* [ЗАДАНИЕ A] Воспроизведите без изменений часть отрывка о прозе Быкова, начиная со слов «Неужели Быков поет» и до слов «всей мировой истории.» включительно.
* [ЗАДАНИЕ B] Перепишите короче абзац отрывка о прозе Быкова, начинающийся словами «По крайней мере, один “проклятый вопрос”». Сохраните его основные утверждения.

* [ОТРЫВОК]
● ● ● ● ● ● ●

Неужели Быков поет столь старые песни? Громче и отчаяннее прежнего. Но ведь это недопустимое упрощение очень сложной правды, не так ли? И она остается сложной в документальном “Борисе Пастернаке”, где автор не скрывает, что его любимый герой впадает в “ересь неслыханной простоты”, вплоть до “боготворения” простого народа… Однако было условлено говорить только о сочинителе Быкове, а его правда художественная, не документальная. В “Остромове” он проживает жизни “бывших”, как свои собственные, это он может и не может жить “имма-
нентные” жизни; он видит разную антропологию, высшую и низшую, и не видит выхода из “стыдной тайны неравенства”5 . Открывает эту тайну он вполне бесстыдно, как и положено художнику (не публицисту): неравенство людей по параметру сложности – источник всех последующих советских и послесоветских бед. Да и всей мировой истории.
По крайней мере, один “проклятый вопрос” – о вине интеллигенции перед народом – Быков снимает с повестки дня. Никто не виноват, жизни присущ первородный грех несправедливости. Остается однако другой, рядом возникающий, тоже издавна занимающий автора “Остромова”.
“Есть угол зрения, которого никто не может себе позволять: нельзя смотреть на мир глазами выброшенного щенка, потерянного ребенка, одинокой матери, узнавшей, что она больна неизличимо <…> такой взгляд на мир единственно верен – ибо под этим углом он предстает сборищем безнадежно чуждых и равнодушных лиц, стен, огней, местом, где все чужое, каков он, собственно, и есть; но чтобы жить, надо себе это запрещать”.

● ● ● ● ● ● ●

* [МАТЕРИАЛ]
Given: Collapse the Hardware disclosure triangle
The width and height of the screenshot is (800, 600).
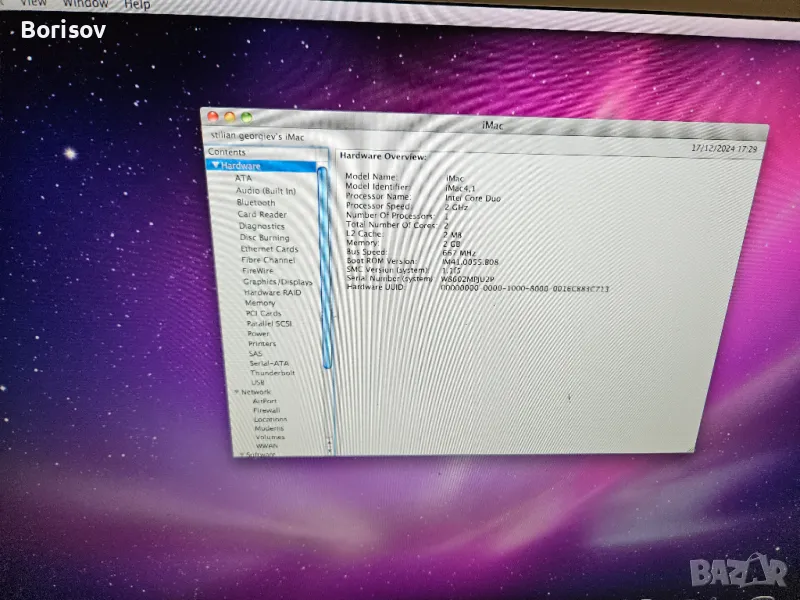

● ● ● ● ● ● ●

* [ОТВЕТ A]
Неужели Быков поет столь старые песни? Громче и отчаяннее прежнего. Но ведь это недопустимое упрощение очень сложной правды, не так ли? И она остается сложной в документальном “Борисе Пастернаке”, где автор не скрывает, что его любимый герой впадает в “ересь неслыханной простоты”, вплоть до “боготворения” простого народа… Однако было условлено говорить только о сочинителе Быкове, а его правда художественная, не документальная. В “Остромове” он проживает жизни “бывших”, как свои собственные, это он может и не может жить “имма-
нентные” жизни; он видит разную антропологию, высшую и низшую, и не видит выхода из “стыдной тайны неравенства”5 . Открывает эту тайну он вполне бесстыдно, как и положено художнику (не публицисту): неравенство людей по параметру сложности – источник всех последующих советских и послесоветских бед. Да и всей мировой истории.

* [ОТВЕТ B] Быков снимает с повестки дня «проклятый вопрос» о вине интеллигенции перед народом: никто не виноват, жизни присущ первородный грех несправедливости. Однако рядом возникает другой вопрос, тоже издавна занимающий автора «Остромова».